Job: In the following post about poetry articles, which article considers pros and cons of ecumenical anthologies?

Page text:

================

Friday 4 May 2012

Conformity and success - some poetry articles

Jon Stone's Pluralism versus Selectivity considers some pros and cons of ecumenical anthologies. Todd Swift wrote of "Identity Parade" that "What is odd is how this compression of talent ... manages to diminish even the larger figures in the midst of the pack, who feel a bit crushed in the crowd" and David Kennedy wrote that "anthologies with a relatively small number of poets tend to reflect exhaustion, a coming conservatism, or a combination of both".

Marjorie Perloff's Poetry on the Brink: Reinventing the Lyric looks at how "The demand for a certain kind of prize-winning, ‘well-crafted’ poem has produced extraordinary uniformity", how new names replace old names, though the poetry's the same. "the lack of consensus about the poetry of the postwar decades has led not, as one might have hoped, to a cheerful pluralism animated by noisy critical debate about the nature of lyric, but to the curious closure exemplified by the Dove anthology"

================

Dataset excerpt:

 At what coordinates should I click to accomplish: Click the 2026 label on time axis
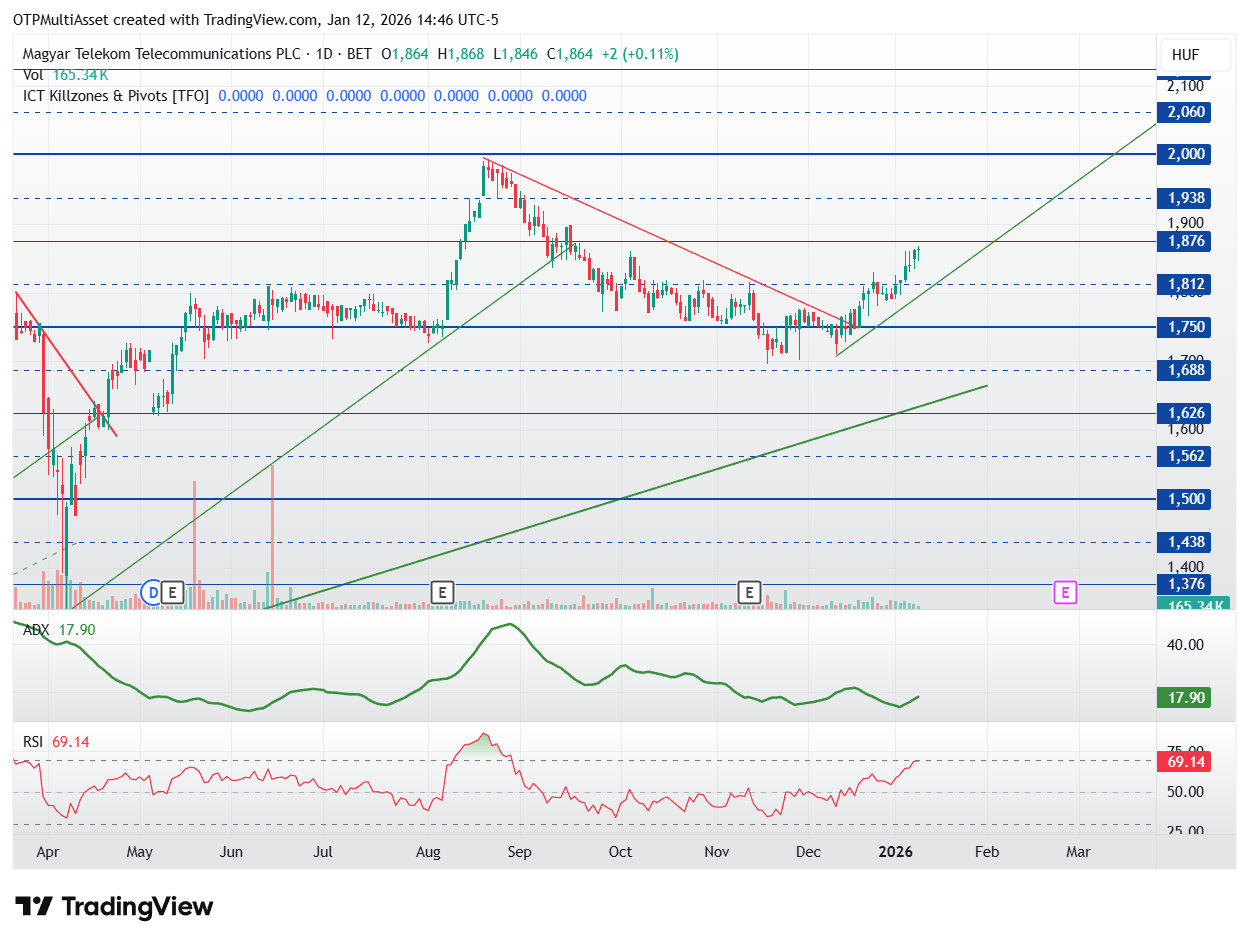pos(894,852)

================

Exercise result: Jon Stone's "Pluralism versus Selectivity."